## Stored items:
==================================================
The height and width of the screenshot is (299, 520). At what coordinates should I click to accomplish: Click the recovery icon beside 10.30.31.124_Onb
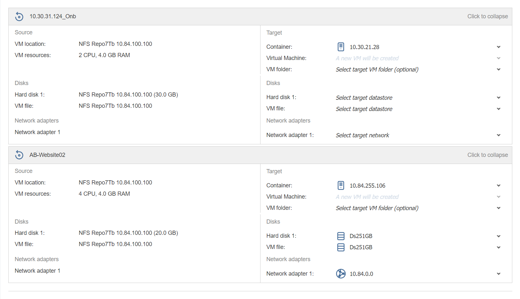coord(19,16)
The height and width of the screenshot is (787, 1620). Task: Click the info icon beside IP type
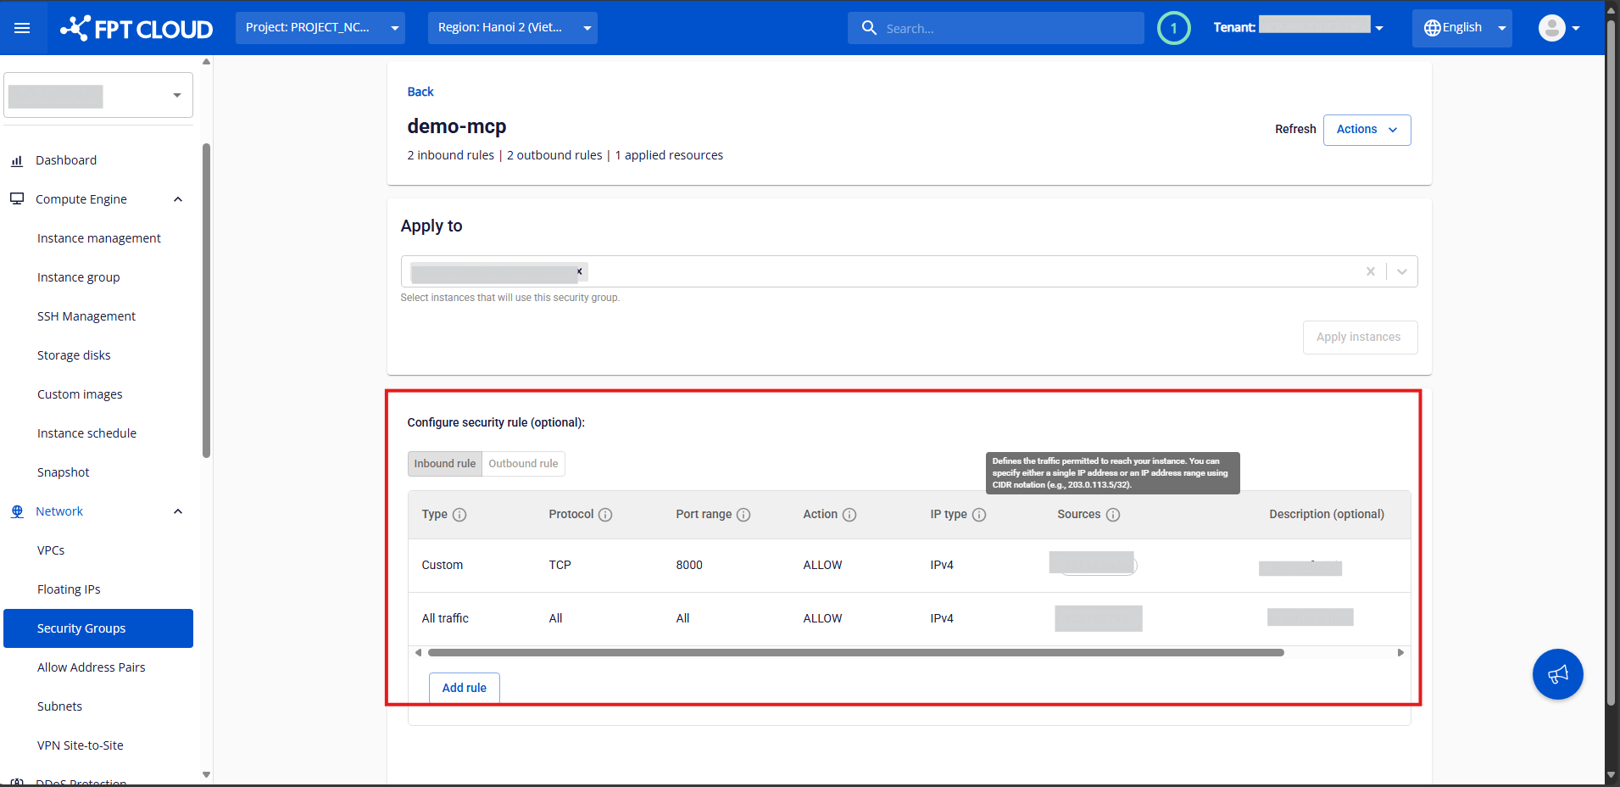tap(979, 515)
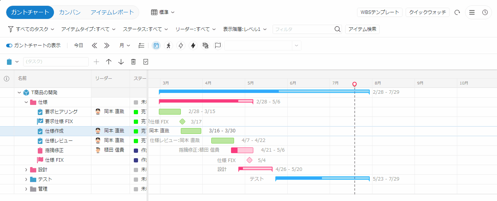Toggle the ガントチャートの表示 switch

click(9, 46)
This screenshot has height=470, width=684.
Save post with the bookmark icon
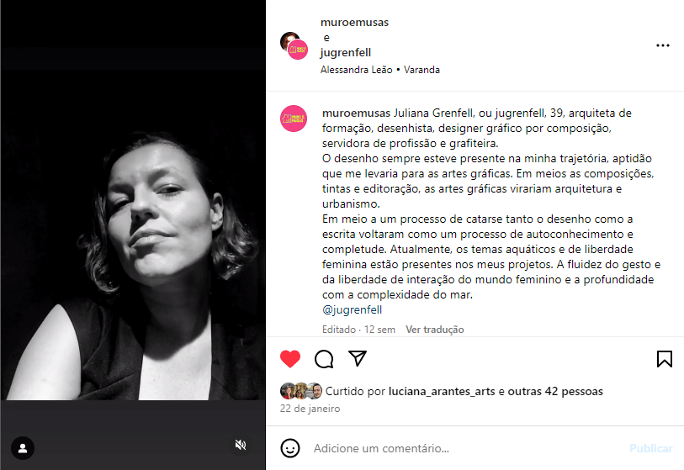pyautogui.click(x=665, y=359)
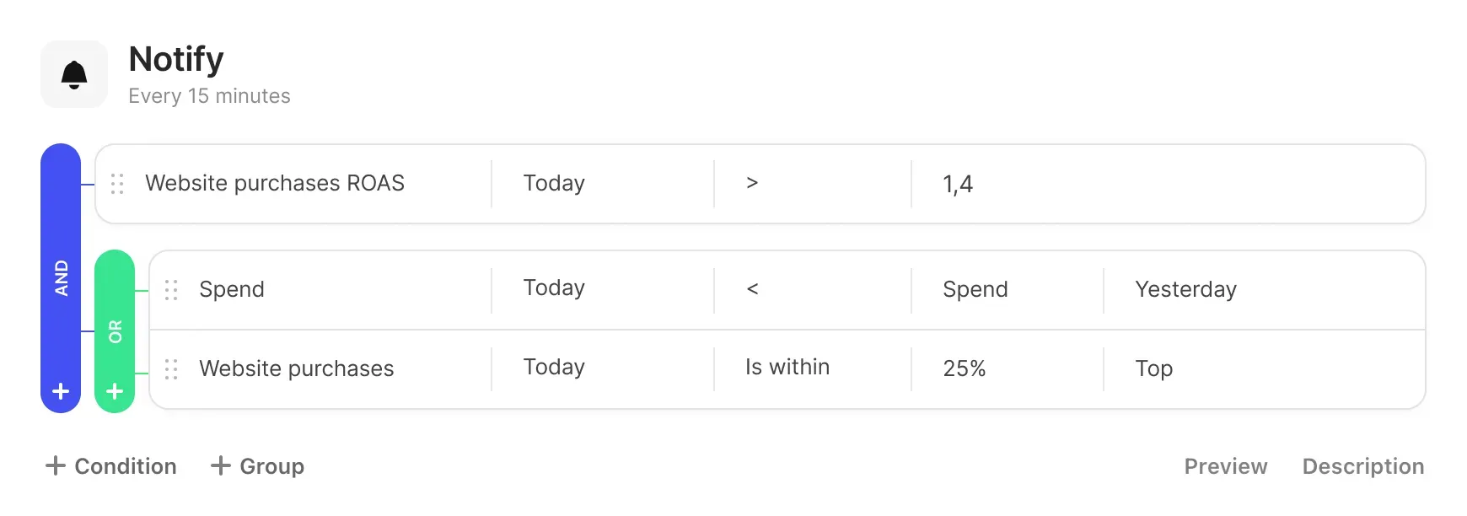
==================================================
## TASK DETAILS:
Give the data again exactly as written, with all pictures left out.

## SOLUTION BELOW:
The height and width of the screenshot is (299, 520). At what coordinates should I click to accomplish: Click the recovery icon beside 10.30.31.124_Onb
coord(19,16)
The height and width of the screenshot is (787, 1620). Task: Click the info icon beside IP type
tap(979, 515)
Toggle the ガントチャートの表示 switch

click(9, 46)
This screenshot has height=470, width=684.
Save post with the bookmark icon
pyautogui.click(x=665, y=359)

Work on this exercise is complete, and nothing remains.